To find the centre of mass of something, you need to do (m1x1 + m2x2 + ....) / (m1 + m2 + ...)
Well you know the denominator now and it's a constant so you can just have it off to the side. The numerator is an integral in spherical coordinates (that's how I did it)

So instead of x, I used r. so you integrate mr. that's delta times dV
dV in spherical coordinates is (r^2) sin(phi) dr dphi dtheta (sorry I don't know LaTeX)

So delta*r*dV is delta*(r^3)*sin(phi) dr dphi dtheta.

You know the limits of integration, yeah?

9. Apr 2, 2009

### Limecat

denominator:
$$\frac{\delta 4\pi r^3}{3}$$$$\frac{1}{2}$$

numerator:

$$m_{1}r_{1} + m_{2}r_{2} + ...$$

$$m = \delta V$$; $$dm = \delta dV$$ (since $$\delta$$ is constant)

so now numerator becomes

$$\int\int\int rdm = \int\int\int r\delta dV$$

$$dV$$ for a sphere is $$r^2 sin\phi drd\phi d\vartheta$$ and $$\phi$$ is the polar angle (some people use $$\vartheta$$ as the polar angle instead)

Last edited: Apr 2, 2009
10. Apr 2, 2009

### aks_sky

yup so the limits of integration are from 0 to r which is the radius for dr, and i am guessing for the middle integral dphi i would get 0 to x since we are integrating that part and dtheta would be 0 to 2pi.

11. Apr 2, 2009

### Limecat

for $$\phi$$ not quite. $$\phi$$ goes from zero (which is at the top of a sphere, if we're thinking of a full sphere for example's sake) to pi (which is the bottom of the sphere)

In this case, we have half a sphere so... ;)

12. Apr 2, 2009

### Limecat

oops.
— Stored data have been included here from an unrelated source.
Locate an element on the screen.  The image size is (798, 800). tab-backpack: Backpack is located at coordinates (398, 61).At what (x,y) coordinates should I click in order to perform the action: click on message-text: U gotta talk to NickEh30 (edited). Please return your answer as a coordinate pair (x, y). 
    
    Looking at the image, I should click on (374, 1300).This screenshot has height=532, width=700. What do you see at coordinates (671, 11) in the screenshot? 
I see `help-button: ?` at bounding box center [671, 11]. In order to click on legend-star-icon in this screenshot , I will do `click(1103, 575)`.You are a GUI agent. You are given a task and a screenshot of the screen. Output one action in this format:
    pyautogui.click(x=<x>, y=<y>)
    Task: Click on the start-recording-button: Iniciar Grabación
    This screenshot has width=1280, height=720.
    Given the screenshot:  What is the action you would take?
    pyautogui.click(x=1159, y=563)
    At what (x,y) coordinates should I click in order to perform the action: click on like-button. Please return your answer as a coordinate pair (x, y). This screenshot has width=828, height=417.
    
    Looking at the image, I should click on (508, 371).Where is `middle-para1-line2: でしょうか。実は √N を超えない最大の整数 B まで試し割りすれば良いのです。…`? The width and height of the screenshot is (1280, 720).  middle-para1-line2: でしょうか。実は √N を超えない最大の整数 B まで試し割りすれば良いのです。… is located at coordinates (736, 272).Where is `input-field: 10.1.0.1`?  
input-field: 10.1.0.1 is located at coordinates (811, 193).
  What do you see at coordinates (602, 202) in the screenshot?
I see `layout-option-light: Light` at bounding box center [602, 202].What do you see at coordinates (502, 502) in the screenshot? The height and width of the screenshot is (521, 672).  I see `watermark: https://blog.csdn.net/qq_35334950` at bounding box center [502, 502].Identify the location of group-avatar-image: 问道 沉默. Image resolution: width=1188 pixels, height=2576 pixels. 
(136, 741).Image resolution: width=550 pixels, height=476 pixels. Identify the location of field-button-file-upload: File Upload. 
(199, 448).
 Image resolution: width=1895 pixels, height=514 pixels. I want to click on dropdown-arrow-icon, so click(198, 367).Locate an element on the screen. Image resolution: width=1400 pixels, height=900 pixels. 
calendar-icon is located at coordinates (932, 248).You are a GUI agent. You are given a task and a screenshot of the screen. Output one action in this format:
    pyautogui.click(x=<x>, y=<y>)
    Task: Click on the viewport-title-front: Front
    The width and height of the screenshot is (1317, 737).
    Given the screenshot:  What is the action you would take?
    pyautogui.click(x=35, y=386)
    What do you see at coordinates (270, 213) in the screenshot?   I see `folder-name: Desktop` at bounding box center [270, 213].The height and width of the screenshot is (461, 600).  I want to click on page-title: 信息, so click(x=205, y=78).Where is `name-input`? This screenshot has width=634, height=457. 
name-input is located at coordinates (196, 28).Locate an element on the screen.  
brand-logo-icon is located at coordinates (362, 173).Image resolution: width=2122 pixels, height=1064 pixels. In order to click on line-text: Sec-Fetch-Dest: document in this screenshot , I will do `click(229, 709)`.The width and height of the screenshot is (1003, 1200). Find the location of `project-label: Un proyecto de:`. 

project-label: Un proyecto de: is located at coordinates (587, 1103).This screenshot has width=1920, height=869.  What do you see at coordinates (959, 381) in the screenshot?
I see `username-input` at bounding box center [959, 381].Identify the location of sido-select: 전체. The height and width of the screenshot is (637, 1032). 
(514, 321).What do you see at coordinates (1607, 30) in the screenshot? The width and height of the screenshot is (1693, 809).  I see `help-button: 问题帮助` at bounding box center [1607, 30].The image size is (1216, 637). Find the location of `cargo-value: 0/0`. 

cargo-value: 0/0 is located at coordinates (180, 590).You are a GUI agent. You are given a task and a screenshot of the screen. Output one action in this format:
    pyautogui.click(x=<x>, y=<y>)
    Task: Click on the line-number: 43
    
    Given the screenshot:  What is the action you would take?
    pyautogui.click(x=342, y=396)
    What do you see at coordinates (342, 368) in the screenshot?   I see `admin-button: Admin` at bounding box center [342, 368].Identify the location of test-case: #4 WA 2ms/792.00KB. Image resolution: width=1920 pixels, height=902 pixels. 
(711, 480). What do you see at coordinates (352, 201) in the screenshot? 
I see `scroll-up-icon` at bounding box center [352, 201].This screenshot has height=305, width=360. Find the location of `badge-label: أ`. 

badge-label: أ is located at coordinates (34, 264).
I left out a $$\delta$$ in the numerator. Make sure you have a $$\delta$$ there when you do the actual calculation. I added it to the reply

13. Apr 2, 2009

### aks_sky

ohhh ok.. thanx a lot for all da help!! and also i guess for y and z, i use the other parts of the spherical co ordinates..

14. Apr 2, 2009

### Limecat

No, if you do it by x y z, you gotta do it a bit differently.. I explained in my other reply that you don't have to do it in x y z (unless you want to be extra rigorous with your math).

It's because the mass is uniformly distributed, which means that the centre of mass is directly above the middle of the flat face of the hemisphere (if the hemisphere is laying flat on a level surface)
so the resulting r you get is just the distance above the bottom. no x or y component. just z. r starts at the 'centre' of the sphere, but in this case you only have the top half so that's why you just integrate $$\phi$$ from 0 to pi/2 instead of from 0 to pi.